# Rifle suggestions for squirrel?



## daveelwert (Mar 13, 2007)

I've been hunting squirrel with my 20ga. 5-lead shot instead of a rifle due to the fact that I only have 100 acres to work with and there are a few houses going up on the outskirts of the land. A .22 is dangerous up to a mile, but I miss the thrill of the head-shot and would like to find a comparable rifle with a shorter range. Any suggestions?


----------



## pheasantfanatic (Jan 20, 2007)

The only thing with less power than a .22 would be one of the high powered pellet guns, and they cost as much as a cheap .22. If you're looking for a .22, take a look at the Savage line-up of rimfires, they are generally VERY accurate and they don't cost an arm and a leg.

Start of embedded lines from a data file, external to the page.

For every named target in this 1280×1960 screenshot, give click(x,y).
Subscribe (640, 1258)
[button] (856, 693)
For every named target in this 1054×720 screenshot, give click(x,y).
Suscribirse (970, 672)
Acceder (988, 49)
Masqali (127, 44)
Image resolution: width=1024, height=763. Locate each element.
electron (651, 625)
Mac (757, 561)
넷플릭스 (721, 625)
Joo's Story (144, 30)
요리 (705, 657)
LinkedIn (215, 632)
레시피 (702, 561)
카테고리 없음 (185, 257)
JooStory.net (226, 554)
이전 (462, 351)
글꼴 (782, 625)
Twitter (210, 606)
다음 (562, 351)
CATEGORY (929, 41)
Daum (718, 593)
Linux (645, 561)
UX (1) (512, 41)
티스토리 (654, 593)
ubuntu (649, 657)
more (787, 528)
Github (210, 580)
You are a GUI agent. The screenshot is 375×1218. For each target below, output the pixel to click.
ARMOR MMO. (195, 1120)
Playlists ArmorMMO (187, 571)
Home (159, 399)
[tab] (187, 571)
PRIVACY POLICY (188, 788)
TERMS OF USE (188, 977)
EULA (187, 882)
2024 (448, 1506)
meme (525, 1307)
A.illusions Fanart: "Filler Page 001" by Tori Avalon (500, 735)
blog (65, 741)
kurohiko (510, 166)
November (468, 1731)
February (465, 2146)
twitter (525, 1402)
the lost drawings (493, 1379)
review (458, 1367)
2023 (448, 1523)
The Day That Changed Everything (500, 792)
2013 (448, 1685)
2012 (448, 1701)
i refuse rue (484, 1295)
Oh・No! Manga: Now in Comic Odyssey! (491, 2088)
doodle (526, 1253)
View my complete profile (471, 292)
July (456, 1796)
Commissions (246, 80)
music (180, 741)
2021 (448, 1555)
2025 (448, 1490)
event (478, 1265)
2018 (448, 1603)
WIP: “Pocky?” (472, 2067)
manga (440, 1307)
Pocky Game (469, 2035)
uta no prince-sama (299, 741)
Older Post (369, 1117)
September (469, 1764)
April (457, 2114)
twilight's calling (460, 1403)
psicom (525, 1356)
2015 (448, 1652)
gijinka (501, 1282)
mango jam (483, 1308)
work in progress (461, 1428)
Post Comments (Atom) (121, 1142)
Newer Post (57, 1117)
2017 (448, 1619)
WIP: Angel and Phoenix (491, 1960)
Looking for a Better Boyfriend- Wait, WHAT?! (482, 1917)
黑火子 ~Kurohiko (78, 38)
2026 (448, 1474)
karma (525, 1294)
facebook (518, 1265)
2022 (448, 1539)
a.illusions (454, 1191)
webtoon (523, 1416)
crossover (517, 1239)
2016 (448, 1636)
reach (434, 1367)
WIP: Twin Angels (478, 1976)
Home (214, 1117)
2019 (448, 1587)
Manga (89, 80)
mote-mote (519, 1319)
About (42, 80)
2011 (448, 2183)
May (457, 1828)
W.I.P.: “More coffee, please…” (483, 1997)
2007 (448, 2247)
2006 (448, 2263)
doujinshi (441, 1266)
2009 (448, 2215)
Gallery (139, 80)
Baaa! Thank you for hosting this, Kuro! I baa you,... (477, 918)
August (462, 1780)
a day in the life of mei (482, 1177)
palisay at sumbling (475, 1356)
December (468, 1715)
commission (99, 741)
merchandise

Or find an old .22 that will shoot shorts.......kinda hard to find though. Remington still makes a pump action that shoots shorts though.

Just my $.02

Pheasantfanatic


----------



## Burly1 (Sep 20, 2003)

Any .22 will shoot shorts, or CB caps, if you don't mind single loading.


----------



## neb_bo (Feb 3, 2007)

henrys will eat em all too, and without a hiccup, trust me. i do most of my small game hunting with one, and i almost always shoot shorts.


----------



## weasle414 (Dec 31, 2006)

How loud are shorts and CB caps?


----------



## neb_bo (Feb 3, 2007)

shorts are about the same as long rifles, maybe a little less, but cb caps are like those little snapper things you throw at the ground that come packed in sawdust, but not as sharp.


----------



## weasle414 (Dec 31, 2006)

Alrighty then, thanks neb_bo.


----------



## Remington 7400 (Dec 14, 2005)

Get a tube fed bolt .22 and load it with shorts.


----------



## MOGLEY (Dec 20, 2005)

I'd get a 17 mach 2. accurate out a long ways and the bullet does not survive much if it hits anything. I have been shooting a bunch of squirrels lately and the mach 2 is made to order.


----------



## iwantabuggy (Feb 15, 2005)

I agree with MOGLEY. 17M2 is quite a cartridge and doesn't seem to be prone to ricochet. I have heard many a .22 LR bullet ricochet, but I can only think of 1 from the M2.


----------



## squirrelshooter97 (Mar 20, 2007)

I dont have any Experience with the 17 mach 2 but i have seen the power of the HMR and what it will do to a squirrel head. if you hit it in the head with a V MAX at normal squirrel distance all you hear is a shot and a thud when it hits the ground they usually dont crawl around. Of course if you hit it elsewhere massive meat damage so i advise a little bit of practice LOL. but all in all id say it is my favorite squirrel gun, I know you 22 LR fans are going to attack but i own 2 22's and i love what they will do but that gaping hole in a squirrel head sure is impressive.


----------